Un coup de théâtre survient en 1775 : le jeune roi Louis XVI, monté sur le trône quelques mois plus tôt, le mande à Versailles. Le souverain reçoit lui-même le comte d’Ennery. Il lui demande de reprendre du service pour une année afin d’aller gouverner Saint-Domingue, la colonie française la plus florissante et la plus riche des Caraïbes. Celle-ci est en danger. Les colonies anglaises d’Amérique affichent en effet leur volonté de prendre leur indépendance et l’Angleterre menace de rentrer en guerre contre la France si celle-ci soutient les Insurgents.
Saint -Domingue constituerait alors une cible de choix.
Le jeune souverain estime que le talent d’Ennery, tel qu’il a été observé aux Antilles, fera merveille à Saint-Domingue. De surcroît, la réputation militaire du comte, connue à l’étranger, devrait inciter les Anglais à la plus grande prudence.
Ennery se plie au désir du roi. Il s’embarque bientôt pour Saint-Domingue, quittant son château pour ne plus jamais le revoir.
Sur place, fidèle à lui-même, il agit avec promptitude et efficacité. En priorité il améliore les défenses de l’île et veille à ce que la colonie puisse être convenablement ravitaillée, malgré les blocus que Londres met progressivement en place.
Très vite, il règle un litige ancien qui existait avec l’Espagne, souveraine de la partie orientale de l’île : la frontière entre les deux pays est mal définie ce qui est source de nombreux litiges. La question est traitée tambour battant et un traité officiel, qui délimite les possessions de chacun, est signé entre les deux nations ; c’est Ennery en personne qui le paraphera au nom du roi de France. En reconnaissance de cette action, le Conseil supérieur de l’île donne le nom d’Ennery à un bourg qui appartenait jusqu’alors à l’Espagne.
Les mois se sont écoulés et la menace d’une invasion anglaise se précise davantage. Le roi demande à Ennery de servir une année supplémentaire.
Fin novembre 1776, Ennery tombe gravement malade. Les médecins qui s’activent autour de lui sont impuissants. Le 13 décembre, il succombe, emporté par la typhoïde.
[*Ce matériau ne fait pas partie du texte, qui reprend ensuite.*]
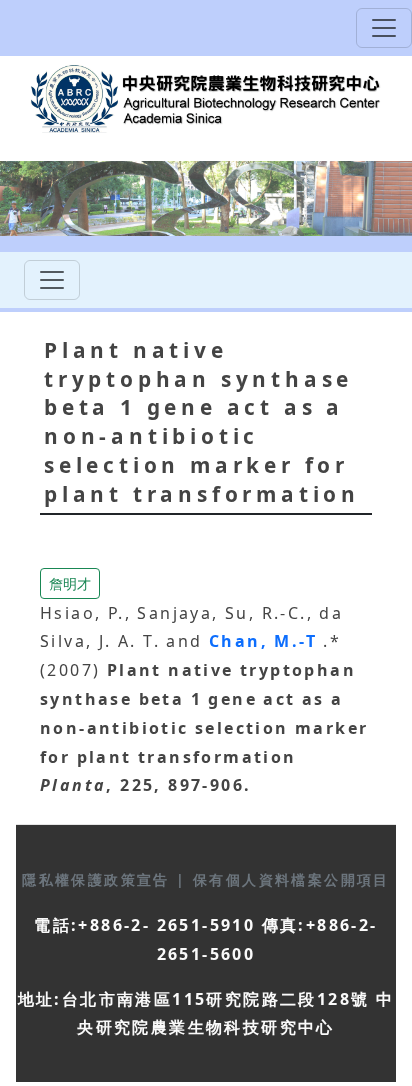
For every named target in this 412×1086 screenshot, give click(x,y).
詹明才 (70, 583)
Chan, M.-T (266, 641)
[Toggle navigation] (384, 28)
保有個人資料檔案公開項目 (291, 879)
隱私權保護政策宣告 (99, 879)
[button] (70, 581)
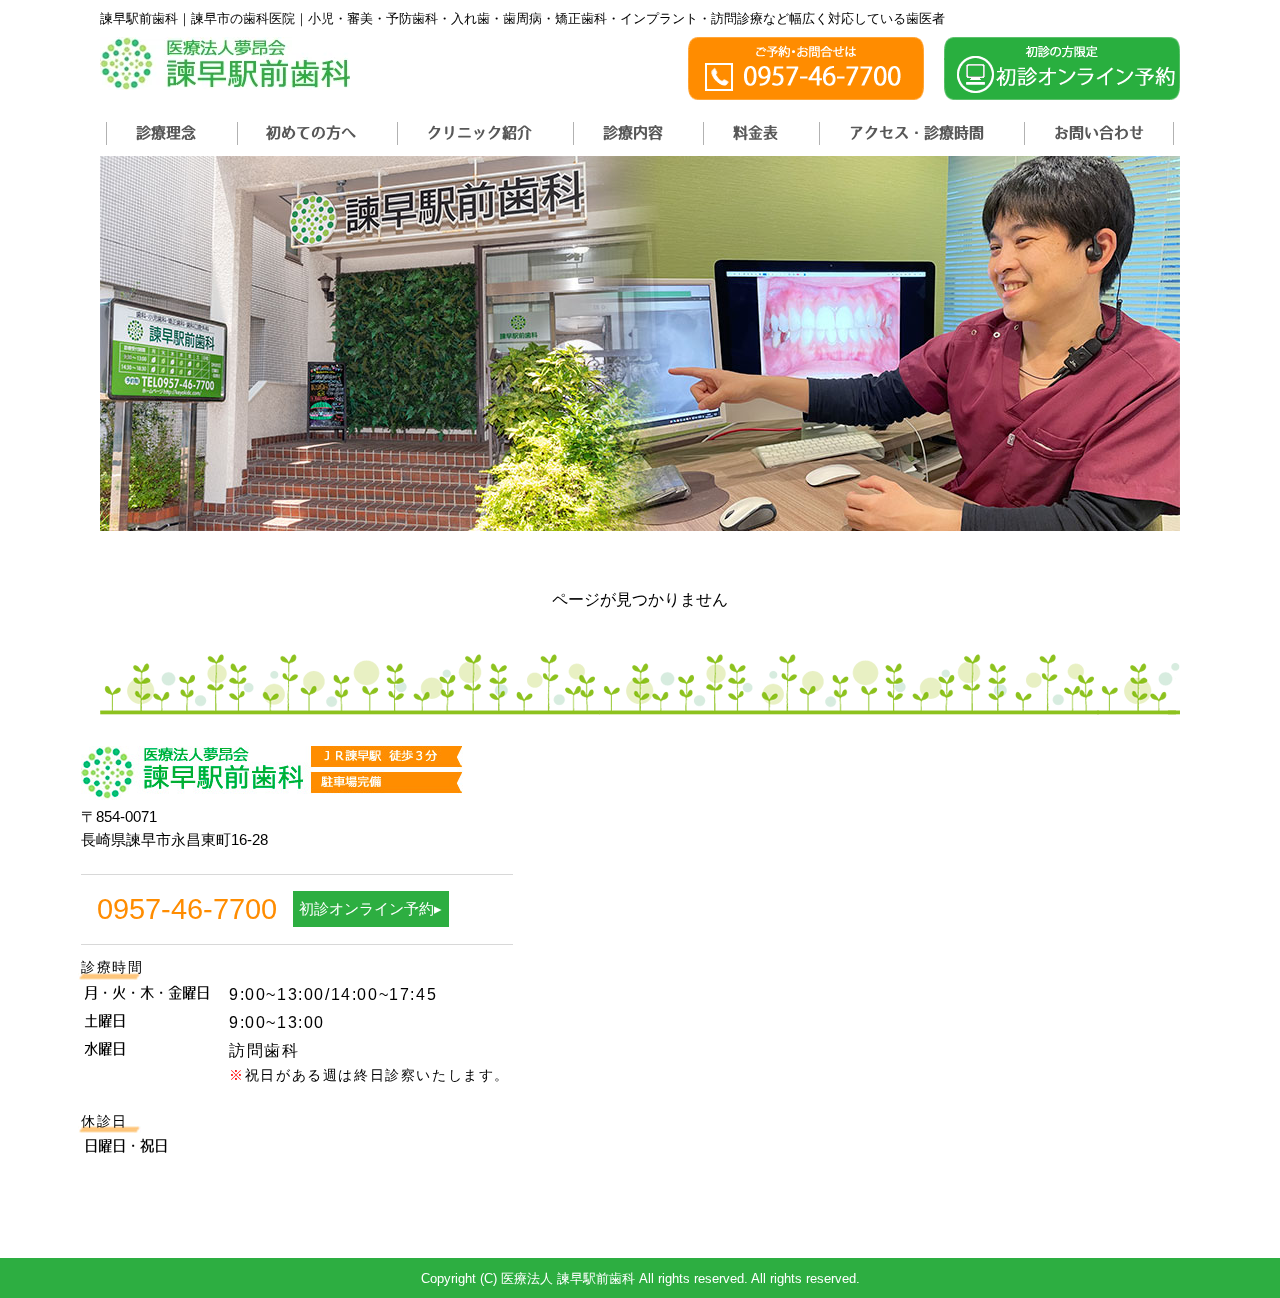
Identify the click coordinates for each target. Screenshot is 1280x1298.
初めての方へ (311, 132)
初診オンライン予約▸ (370, 908)
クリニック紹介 (479, 132)
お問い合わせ (1099, 132)
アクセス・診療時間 (916, 132)
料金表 (755, 132)
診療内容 (633, 132)
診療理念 (166, 132)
A la demande du comte, son coeur est envoyé à Ennery, dans un coffret en plomb, dans l’église Saint-Aubin, où il repose encore.
En conclusion, le dépouillement des archives du XVIIIe siècle auquel nous avons procédé : édits, décisions, mémoires, correspondances échangées avec le ministre et les quelques écrits laissés par nos prédécesseurs nous ont permis de reconstituer l’itinéraire en grande partie oublié d’un enfant d’Ennery, seigneur des lieux.
Personnage haut en couleur, célèbre pour ses colères mais prompt à reconnaître ses torts, il s’est illustré sur les champs de bataille européens par sa bravoure, sa lucidité et son sens tactique. En outre, il a montré aux colonies une qualité de service exceptionnelle, marquée par une faculté d’analyse rapide, un jugement sûr, une décision prompte, une aptitude élevée à fédérer les hommes autour de lui, une volonté inflexible, le tout mêlé à une bienveillance profonde et à une grande probité morale.
Sans aucun doute pour nous, la figure du comte Victor-Thérèse Charpentier d’Ennery mérite de sortir de l’oubli quasi général dans lequel il est tombé. Le principal édile d’Ennery, monsieur Matthieu Laurent, auquel nous avons présenté nos recherches, en est lui-même convaincu et prépare des actions concrètes.